In how many lines of the data does the word "first" appear? Give the number by itself.

[[ Input data, beginning ]]

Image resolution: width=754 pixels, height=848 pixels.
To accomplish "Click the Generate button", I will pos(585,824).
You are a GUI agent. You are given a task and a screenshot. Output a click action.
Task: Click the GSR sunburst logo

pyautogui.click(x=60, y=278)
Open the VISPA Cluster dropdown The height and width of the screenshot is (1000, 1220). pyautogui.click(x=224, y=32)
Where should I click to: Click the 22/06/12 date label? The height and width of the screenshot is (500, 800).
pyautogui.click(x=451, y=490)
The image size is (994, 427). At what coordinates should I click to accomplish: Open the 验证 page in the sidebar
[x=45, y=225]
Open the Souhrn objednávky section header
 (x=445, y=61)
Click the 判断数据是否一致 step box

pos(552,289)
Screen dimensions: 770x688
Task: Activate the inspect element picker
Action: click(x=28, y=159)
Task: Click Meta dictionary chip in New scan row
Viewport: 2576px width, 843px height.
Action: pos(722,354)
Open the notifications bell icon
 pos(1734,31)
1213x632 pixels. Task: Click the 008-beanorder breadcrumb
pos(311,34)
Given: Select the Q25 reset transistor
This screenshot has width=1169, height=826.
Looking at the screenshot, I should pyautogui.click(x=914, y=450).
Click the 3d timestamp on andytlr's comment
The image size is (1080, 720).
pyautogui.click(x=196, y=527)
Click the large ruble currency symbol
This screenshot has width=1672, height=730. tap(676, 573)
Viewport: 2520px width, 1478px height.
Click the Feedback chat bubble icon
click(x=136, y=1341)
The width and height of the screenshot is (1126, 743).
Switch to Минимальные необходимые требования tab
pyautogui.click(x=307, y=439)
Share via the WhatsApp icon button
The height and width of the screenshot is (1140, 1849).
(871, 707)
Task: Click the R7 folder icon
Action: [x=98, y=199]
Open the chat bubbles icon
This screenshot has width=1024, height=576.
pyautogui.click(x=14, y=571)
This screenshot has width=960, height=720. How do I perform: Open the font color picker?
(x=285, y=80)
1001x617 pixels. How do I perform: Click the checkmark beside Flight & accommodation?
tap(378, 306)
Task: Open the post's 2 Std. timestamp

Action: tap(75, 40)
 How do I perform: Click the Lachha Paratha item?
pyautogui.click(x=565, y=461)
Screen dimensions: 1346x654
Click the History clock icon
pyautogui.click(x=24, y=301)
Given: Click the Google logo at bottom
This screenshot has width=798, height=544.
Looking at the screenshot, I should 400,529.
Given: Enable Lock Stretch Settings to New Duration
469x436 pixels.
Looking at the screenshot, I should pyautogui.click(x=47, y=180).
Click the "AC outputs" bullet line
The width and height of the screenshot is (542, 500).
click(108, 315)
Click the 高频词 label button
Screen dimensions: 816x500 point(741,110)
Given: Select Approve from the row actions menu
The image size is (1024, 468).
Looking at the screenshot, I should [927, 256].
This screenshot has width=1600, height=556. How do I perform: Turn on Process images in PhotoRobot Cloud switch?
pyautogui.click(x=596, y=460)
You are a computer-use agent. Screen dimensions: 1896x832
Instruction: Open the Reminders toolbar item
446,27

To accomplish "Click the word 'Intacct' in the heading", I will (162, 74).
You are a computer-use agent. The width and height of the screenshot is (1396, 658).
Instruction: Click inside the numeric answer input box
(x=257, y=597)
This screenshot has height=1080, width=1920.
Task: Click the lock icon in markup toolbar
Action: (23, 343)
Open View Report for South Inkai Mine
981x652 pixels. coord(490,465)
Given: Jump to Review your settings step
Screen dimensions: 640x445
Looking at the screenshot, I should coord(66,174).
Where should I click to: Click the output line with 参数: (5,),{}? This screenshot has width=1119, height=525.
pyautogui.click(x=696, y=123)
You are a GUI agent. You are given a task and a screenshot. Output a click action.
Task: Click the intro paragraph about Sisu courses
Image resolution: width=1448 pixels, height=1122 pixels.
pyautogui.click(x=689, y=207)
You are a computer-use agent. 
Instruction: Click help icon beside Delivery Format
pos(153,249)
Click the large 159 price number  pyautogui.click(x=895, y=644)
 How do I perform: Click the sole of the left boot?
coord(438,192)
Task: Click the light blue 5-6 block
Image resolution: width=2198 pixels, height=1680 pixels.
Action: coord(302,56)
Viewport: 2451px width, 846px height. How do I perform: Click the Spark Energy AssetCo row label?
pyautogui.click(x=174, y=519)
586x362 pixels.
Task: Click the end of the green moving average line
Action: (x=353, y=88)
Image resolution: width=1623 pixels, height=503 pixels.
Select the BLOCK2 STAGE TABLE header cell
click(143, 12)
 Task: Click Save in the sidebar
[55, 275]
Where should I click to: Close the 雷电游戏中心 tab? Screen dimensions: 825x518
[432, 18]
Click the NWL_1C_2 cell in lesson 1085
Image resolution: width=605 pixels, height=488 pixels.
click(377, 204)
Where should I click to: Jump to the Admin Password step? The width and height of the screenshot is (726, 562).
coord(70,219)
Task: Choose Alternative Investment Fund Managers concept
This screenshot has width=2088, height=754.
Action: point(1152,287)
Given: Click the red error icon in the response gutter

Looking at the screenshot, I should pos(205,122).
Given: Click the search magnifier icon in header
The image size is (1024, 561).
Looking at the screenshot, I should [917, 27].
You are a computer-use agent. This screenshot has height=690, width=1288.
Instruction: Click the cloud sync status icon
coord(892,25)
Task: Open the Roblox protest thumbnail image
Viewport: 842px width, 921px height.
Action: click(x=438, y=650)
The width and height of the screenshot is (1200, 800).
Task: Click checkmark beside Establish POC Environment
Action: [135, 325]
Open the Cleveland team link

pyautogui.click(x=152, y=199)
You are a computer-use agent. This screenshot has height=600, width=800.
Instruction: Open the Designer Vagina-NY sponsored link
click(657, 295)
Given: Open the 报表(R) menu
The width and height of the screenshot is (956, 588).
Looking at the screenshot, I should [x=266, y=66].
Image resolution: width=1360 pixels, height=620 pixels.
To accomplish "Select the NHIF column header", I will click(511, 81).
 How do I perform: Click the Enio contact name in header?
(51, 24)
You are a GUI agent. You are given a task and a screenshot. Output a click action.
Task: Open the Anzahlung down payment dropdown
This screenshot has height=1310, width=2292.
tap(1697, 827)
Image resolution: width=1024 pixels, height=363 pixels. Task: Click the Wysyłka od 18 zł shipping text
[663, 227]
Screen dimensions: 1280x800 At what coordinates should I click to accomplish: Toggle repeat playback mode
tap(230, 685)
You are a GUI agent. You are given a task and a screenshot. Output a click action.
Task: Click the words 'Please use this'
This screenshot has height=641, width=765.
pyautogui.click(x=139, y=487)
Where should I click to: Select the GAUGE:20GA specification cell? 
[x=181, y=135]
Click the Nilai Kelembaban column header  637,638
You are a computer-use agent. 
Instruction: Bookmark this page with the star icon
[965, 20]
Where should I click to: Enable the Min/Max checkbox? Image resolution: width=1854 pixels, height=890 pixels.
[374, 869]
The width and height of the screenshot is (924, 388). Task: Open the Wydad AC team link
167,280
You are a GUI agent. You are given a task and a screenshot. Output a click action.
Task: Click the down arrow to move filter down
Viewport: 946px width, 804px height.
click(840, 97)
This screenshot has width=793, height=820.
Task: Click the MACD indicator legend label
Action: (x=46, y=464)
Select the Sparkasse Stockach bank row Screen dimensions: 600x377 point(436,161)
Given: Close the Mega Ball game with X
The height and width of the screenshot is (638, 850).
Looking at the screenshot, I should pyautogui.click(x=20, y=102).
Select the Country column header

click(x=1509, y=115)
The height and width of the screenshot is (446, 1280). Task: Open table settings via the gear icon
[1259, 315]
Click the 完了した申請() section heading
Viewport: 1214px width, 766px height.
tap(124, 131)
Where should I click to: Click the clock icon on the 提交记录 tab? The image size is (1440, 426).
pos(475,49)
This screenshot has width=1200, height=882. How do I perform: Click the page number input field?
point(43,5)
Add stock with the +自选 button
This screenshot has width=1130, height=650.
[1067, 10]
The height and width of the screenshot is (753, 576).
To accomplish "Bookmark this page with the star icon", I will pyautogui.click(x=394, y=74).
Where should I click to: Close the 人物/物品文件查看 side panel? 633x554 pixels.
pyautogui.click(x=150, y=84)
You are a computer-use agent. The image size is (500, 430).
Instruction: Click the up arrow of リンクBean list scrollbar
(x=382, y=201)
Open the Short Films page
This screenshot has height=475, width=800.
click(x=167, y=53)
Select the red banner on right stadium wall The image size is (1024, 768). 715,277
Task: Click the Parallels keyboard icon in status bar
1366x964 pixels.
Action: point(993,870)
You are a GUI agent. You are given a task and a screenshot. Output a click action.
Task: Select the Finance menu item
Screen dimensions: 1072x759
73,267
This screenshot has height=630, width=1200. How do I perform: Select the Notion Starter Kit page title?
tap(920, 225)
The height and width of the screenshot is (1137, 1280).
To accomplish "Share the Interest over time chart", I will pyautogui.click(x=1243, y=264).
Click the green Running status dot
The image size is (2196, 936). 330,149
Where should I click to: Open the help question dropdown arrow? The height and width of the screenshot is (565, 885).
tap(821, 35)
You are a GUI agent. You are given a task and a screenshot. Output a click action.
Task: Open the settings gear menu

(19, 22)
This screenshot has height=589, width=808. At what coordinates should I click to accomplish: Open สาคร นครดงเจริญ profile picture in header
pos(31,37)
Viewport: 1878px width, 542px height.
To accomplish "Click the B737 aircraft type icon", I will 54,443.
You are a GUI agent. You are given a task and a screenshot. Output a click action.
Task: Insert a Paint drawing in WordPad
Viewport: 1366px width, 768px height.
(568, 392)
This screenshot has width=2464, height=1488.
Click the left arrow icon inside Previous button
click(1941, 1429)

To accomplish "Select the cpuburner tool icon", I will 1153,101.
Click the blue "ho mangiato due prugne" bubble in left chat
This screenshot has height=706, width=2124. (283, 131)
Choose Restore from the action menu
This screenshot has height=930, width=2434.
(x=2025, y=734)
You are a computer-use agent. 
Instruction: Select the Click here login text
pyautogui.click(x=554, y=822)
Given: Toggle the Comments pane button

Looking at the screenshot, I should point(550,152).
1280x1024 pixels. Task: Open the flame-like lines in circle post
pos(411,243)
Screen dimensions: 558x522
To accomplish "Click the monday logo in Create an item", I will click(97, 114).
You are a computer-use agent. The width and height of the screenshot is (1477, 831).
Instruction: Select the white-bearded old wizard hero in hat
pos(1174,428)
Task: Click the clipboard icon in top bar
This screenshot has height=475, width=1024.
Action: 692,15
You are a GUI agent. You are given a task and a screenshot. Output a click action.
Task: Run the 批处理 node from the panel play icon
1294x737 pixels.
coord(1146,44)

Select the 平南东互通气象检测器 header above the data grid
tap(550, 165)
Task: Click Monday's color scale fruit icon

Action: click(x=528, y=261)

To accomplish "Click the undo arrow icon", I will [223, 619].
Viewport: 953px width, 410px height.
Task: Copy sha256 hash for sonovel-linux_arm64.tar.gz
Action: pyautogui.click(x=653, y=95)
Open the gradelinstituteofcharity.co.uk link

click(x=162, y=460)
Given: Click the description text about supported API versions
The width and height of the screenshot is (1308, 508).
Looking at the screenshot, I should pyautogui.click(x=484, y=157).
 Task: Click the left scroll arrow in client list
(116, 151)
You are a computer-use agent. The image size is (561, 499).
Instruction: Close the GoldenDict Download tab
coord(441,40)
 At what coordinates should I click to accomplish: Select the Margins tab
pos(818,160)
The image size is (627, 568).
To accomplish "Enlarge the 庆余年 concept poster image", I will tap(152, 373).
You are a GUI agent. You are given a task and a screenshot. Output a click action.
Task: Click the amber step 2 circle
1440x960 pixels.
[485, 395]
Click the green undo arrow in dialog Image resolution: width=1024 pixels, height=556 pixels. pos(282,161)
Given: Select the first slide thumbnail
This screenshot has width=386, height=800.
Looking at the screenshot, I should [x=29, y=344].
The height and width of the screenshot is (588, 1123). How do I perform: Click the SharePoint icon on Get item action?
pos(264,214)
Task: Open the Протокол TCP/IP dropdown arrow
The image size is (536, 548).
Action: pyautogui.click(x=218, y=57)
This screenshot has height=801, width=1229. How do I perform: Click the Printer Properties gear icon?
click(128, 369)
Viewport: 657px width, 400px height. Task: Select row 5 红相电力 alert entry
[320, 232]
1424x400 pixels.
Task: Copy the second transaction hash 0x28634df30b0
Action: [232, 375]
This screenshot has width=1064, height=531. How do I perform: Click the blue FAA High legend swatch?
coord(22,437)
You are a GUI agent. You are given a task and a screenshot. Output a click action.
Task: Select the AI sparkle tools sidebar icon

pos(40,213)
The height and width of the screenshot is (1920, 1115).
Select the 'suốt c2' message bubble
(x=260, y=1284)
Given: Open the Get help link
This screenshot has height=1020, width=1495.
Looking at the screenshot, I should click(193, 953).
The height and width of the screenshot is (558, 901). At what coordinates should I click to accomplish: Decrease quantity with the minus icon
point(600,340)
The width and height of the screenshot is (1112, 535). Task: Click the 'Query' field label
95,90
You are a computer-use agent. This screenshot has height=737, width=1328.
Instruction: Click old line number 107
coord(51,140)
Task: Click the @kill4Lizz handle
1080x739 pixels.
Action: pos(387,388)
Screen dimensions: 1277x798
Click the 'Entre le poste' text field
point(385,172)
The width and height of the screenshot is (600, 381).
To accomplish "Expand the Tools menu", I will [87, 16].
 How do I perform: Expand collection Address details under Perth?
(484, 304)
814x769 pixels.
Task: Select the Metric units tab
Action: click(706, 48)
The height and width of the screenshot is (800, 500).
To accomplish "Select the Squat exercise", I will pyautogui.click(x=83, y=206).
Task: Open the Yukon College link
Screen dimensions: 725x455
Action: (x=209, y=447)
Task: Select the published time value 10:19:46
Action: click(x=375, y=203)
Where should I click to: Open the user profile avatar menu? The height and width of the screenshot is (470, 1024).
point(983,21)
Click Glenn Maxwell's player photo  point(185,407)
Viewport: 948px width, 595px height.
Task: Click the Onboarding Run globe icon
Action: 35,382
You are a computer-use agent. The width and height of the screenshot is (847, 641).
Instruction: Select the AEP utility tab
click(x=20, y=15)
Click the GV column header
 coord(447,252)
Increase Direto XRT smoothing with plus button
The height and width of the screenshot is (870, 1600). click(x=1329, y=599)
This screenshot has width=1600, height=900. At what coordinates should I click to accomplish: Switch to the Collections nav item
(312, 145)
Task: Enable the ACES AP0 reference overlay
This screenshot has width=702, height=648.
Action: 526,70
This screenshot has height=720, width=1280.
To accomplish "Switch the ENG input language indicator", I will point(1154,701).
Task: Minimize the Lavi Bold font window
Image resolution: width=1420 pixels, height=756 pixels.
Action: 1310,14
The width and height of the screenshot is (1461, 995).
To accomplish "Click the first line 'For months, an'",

[[ Input data, end ]]

◆ Task response: 2